# START OF Entries supplied

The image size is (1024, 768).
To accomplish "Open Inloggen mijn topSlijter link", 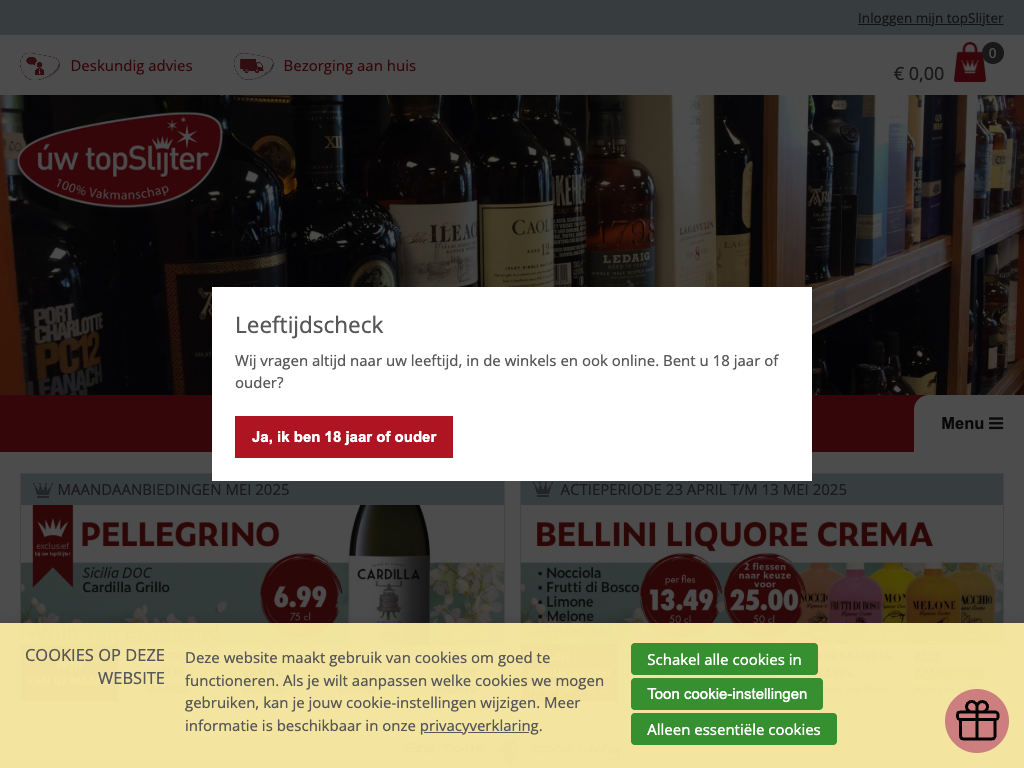I will 930,18.
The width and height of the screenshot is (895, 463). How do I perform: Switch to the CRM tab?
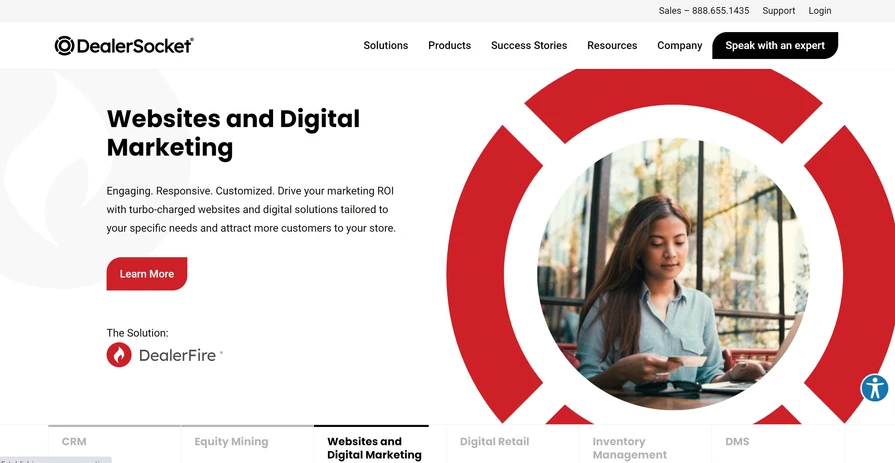pyautogui.click(x=74, y=442)
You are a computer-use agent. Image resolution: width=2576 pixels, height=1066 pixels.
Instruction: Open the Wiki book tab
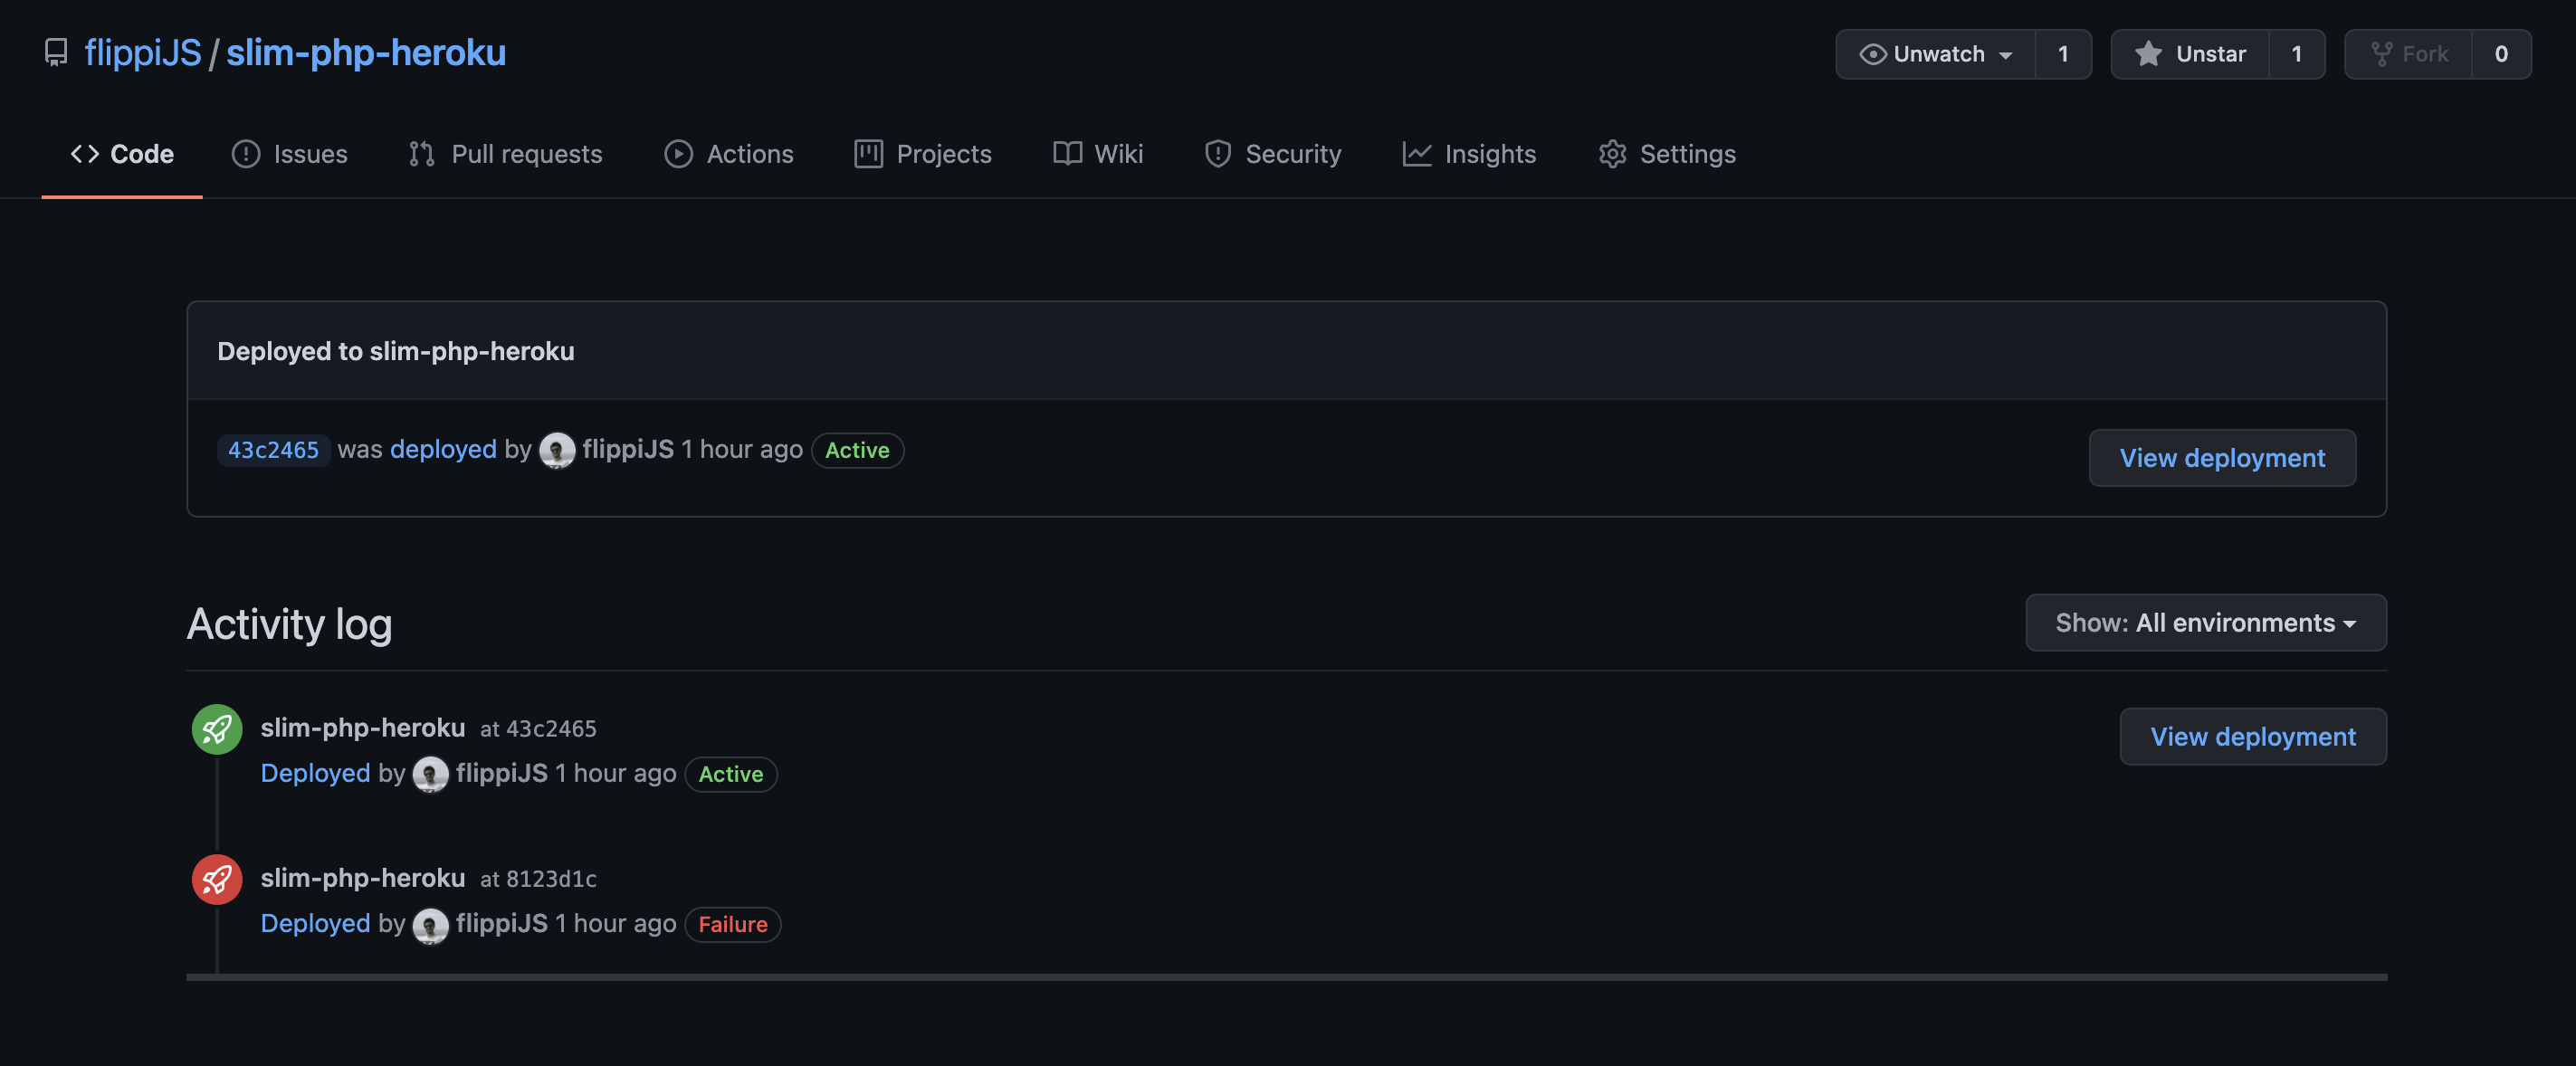[1097, 154]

# END OF Entries supplied

▸ **Requirement**
Copy out the records word for word, beginning at the line with "You are a computer-use" and continuing through the end of the records, and leave the pictures out of your answer.

▸ **Output for this exercise**
You are a computer-use agent. Image resolution: width=2576 pixels, height=1066 pixels.
Instruction: Open the Wiki book tab
[1097, 154]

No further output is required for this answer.